The Oxford Down is a British breed of domestic sheep. It was developed in the 1830s by cross-breeding of Hampshire Down and Southdown ewes with Cotswold rams. It is reared primarily for meat.

== History ==

The Oxford Down developed from about 1830, when Hampshire Down and Southdown ewes were put to Cotswold rams. Much of this breeding took place in the area of Witney in western Oxfordshire, and this gave rise to the breed name. A breed society, the Oxford Down Sheep Breeders Association, was formed in 1889 and a flock-book was published in the same year.
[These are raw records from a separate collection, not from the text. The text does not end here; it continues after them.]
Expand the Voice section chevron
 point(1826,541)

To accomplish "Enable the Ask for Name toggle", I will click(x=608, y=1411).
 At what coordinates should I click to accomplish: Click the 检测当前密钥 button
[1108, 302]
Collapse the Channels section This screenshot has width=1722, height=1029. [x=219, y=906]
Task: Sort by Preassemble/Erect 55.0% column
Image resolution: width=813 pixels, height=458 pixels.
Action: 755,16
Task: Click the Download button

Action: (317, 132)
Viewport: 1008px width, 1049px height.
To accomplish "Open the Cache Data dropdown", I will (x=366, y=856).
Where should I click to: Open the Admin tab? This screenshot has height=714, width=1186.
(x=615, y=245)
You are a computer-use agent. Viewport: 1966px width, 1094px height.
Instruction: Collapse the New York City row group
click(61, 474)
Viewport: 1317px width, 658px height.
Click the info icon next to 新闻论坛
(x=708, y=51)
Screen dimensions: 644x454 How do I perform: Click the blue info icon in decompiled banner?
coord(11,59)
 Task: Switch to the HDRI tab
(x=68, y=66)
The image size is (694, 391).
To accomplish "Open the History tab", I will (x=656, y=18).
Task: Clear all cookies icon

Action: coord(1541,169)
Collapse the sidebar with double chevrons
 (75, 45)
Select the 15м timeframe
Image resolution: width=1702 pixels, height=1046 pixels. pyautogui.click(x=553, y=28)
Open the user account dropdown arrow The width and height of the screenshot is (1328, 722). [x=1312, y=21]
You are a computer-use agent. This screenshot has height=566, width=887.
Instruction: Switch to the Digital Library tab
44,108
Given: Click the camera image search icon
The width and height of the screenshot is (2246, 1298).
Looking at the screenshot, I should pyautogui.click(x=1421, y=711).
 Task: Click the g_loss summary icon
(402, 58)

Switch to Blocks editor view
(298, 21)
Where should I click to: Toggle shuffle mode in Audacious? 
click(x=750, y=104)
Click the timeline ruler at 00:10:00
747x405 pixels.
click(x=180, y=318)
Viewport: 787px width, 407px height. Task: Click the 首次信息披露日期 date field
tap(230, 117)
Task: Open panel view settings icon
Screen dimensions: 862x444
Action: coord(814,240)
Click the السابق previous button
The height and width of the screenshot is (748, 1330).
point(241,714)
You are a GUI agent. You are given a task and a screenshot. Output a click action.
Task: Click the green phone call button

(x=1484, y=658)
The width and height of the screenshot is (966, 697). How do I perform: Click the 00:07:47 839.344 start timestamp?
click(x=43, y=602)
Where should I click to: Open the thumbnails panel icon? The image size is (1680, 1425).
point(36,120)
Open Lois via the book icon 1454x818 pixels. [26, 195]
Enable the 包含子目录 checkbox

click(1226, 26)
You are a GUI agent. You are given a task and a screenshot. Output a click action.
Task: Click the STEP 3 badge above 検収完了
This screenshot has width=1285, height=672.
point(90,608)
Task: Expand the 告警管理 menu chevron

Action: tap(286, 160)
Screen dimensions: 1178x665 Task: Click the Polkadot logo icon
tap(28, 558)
In the twenty-first century it is an endangered breed in the United Kingdom, and is listed as 'at risk' on the watchlist of the Rare Breeds Survival Trust. A population of just over 1000 head was reported to DAD-IS in 2021. Outside the UK, it is distributed ten other European countries and in Canada and the United States; the global population is estimated to be some 20000 head, and its international conservation status is 'not at risk'.

== Characteristics ==

The Oxford Down is a very large sheep, the largest of the Down breeds, robust and powerful. Rams weigh some 110±– kg and ewes 90±– kg. It is a shortwool breed, white on the body with brown or black wool on the face and lower legs. It produces the heaviest fleece of any of the Down breeds. Its capacity to produce a large, meaty carcase for further processing has stimulated interest from the meat industry, and it also grows the most wool of any of the terminal sire breeds.